One of the most interesting moments I encountered in reading the book was a passage contained in the chapter entitled The Battle For A Man's Heart. The section "What's Really Going On Hear, Anyway?" starts off with a description of 1944 and Omaha Beach (WWII).

WHAT'S REALLY GOING ON HERE, ANYWAY?

Let's say it's June 6, 1994, about 0710. You are a soldier in the third wave onto Omaha Beach. Thousands of men have gone before you and now it is your turn. As you jump out of the Higgins boat and wade to the beach, you see the bodies of fallen soldiers everywhere - floating in the water, tossing in the surf, lying on the beach. Moving up the sand you encounter hundreds of wounded men. Some are limping toward the bluffs with you, looking for shelter. Others are barely crawling. Snipers on the cliffs above continue to take them out. Everywhere you look, there are pain and brokenness. The damage is almost overwhelming. When you reach the cliffs, the only point of safety, you find squads of men with no leader. They are shell-shocked, stunned, and frightened. many have lost their weapons; most of them refuse to move. They are paralyzed with fear. Taking all this in, what would you conclude? What would your assessment of the situation? Whatever else went through your mind, you'd have to admit, This is one brutal war, and no one would have disagreed or thought you odd for saying so.

But we do not think so clearly about life and I'm not sure why. Have a look around you - what do you observe? What do you see in the lives of men that you work with, live by, go to church alongside? Are they full of passionate freedom? Do they fight well? Are their women deeply grateful for how their men have loved them? Are their children radiant with affirmation? The idea is almost laughable, if it weren't so tragic. Men have been taken out right and left. Scattered across the neigh­borhood lie the shattered lives of men (and women) who have died at a soul level from the wounds they've taken. You've heard the expression, "he's a shell of a man?" They have lost heart. Many more are alive, but badly wounded. They are trying to crawl forward, but are having an awful time getting their lives together; they seem to keep taking hits. You know others who are already captives, languishing in prisons of despair, addiction, idleness, or boredom. The place looks like a battlefield, the Omaha Beach of the soul.

And that is precisely what it is. We are now in the late stages of the long and vicious war against the human heart.

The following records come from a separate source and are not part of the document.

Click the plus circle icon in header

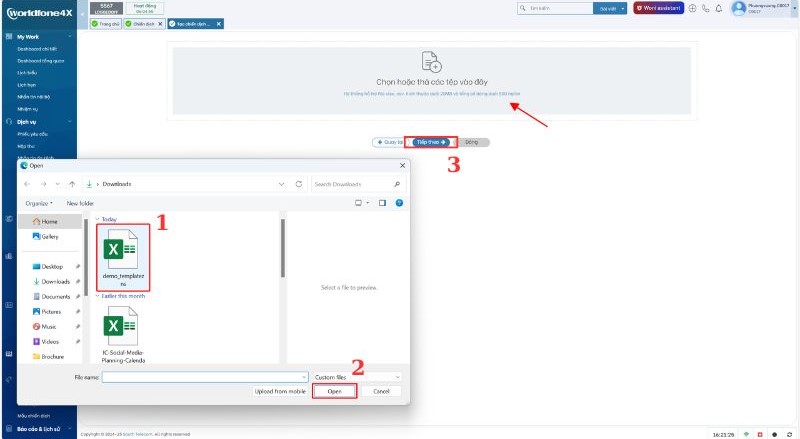pos(693,8)
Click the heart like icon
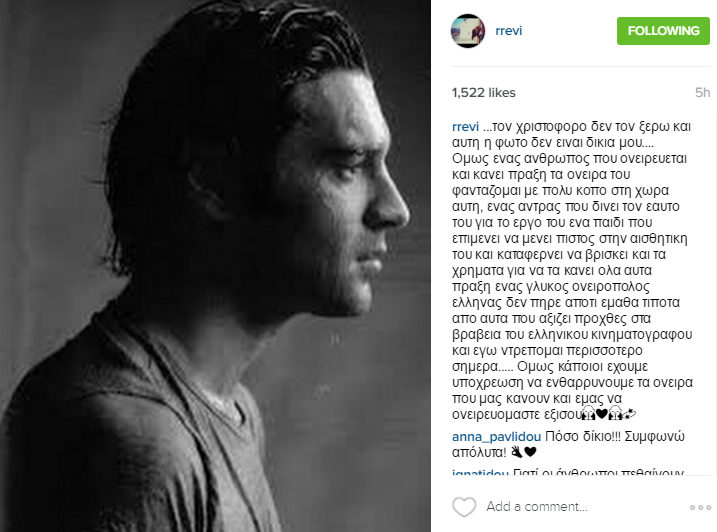The width and height of the screenshot is (717, 532). point(464,507)
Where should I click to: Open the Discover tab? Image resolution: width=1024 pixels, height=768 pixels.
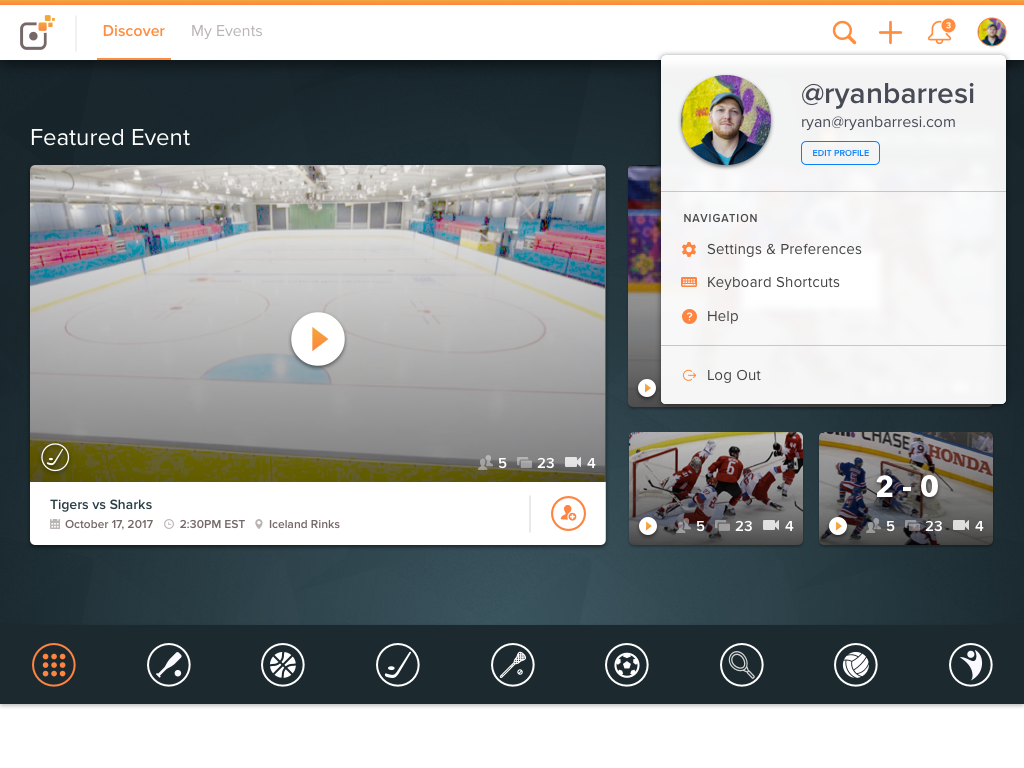(134, 31)
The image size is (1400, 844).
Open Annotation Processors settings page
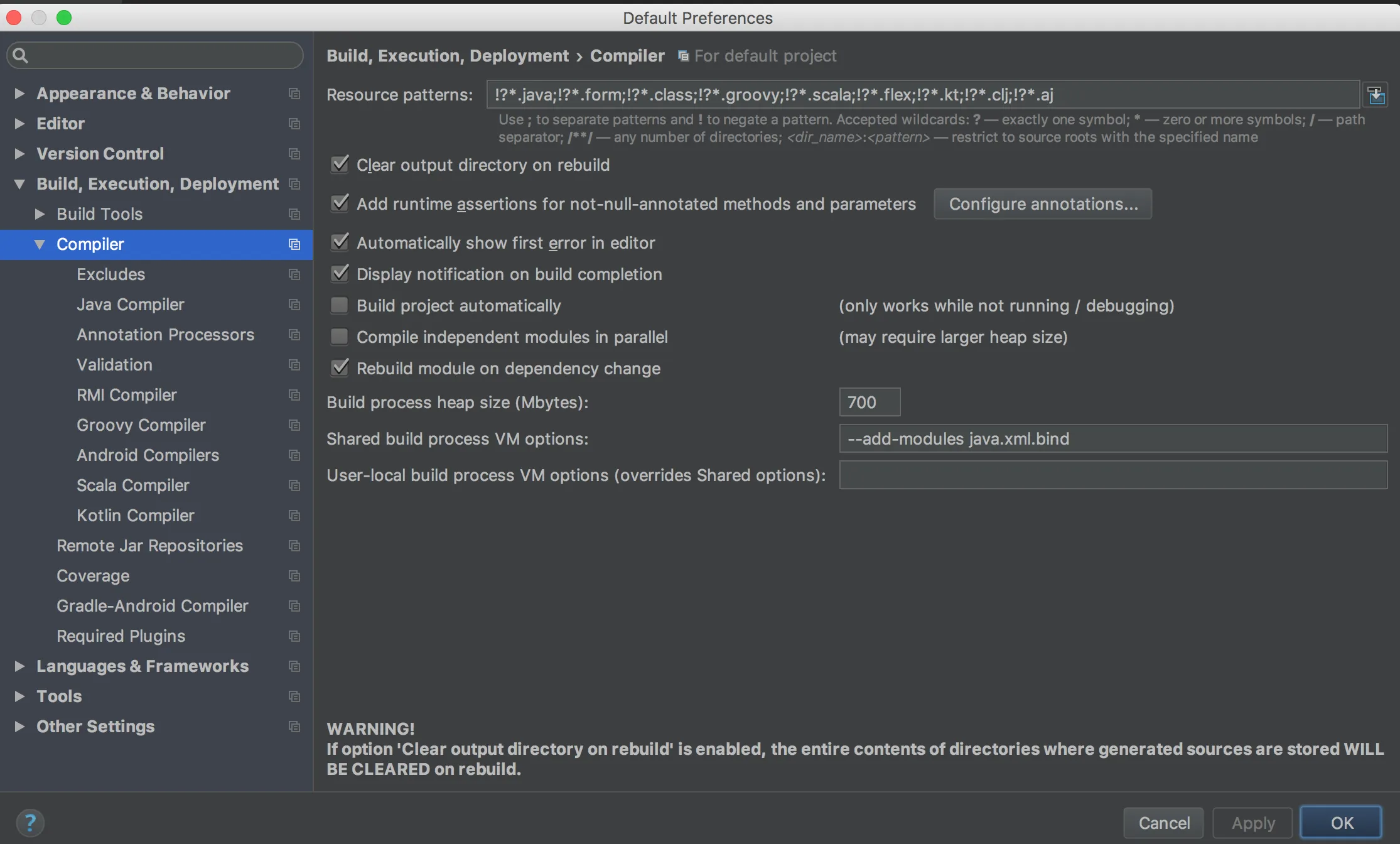pyautogui.click(x=165, y=335)
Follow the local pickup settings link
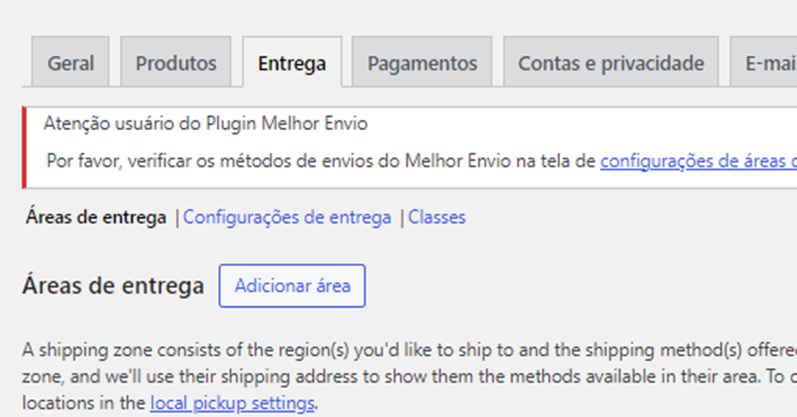The width and height of the screenshot is (797, 417). (x=233, y=404)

I know -- it sounds overly dramatic. I almost didn't use the term "war" at all, for fear of being dismissed at this point as one more in the group of "Chicken Littles," Christians who run around trying to get everybody worked up over some imaginary fear in order to advance their political or economic or theological cause. But I am not hawking fear at all; I am speaking honestly about the nature of what is unfolding around us ... against us. And until we call the situation what it is, we will not know what to do about it. . . .

(to be continued)

Friday, June 20, 2008

Objective & Purpose of The Warrior Shrine

The objective and purpose of this blog is to create a shrine to the nature of being a warrior. We will be looking at numerous aspects of "being a warrior", as such a phrase/term is inherently vague. We will look at both the physical, more concrete aspects of warriorship, as well as the more abstract, psychological and even spiritual dimensions. There is no set "end" in mind, as this will be an ongoing study - in this way a Blog is a suitable medium.

Foreseeable topics/posts:

- What is Courage?
- Discussion of relevant literature
- Connections to Leadership
- Connections to Masculinity/Femininity
- Relations to Spirituality and Religion
- The nature of Discipline
- Warriors and Enemies - how do these two concepts relate?
- Sports + Athletics
- Aggression, Force, Drive, Willpower
- Peace, Tranquility, Harmony


Finally: I know I'm speaking somewhat formally now, but that may change over time as well.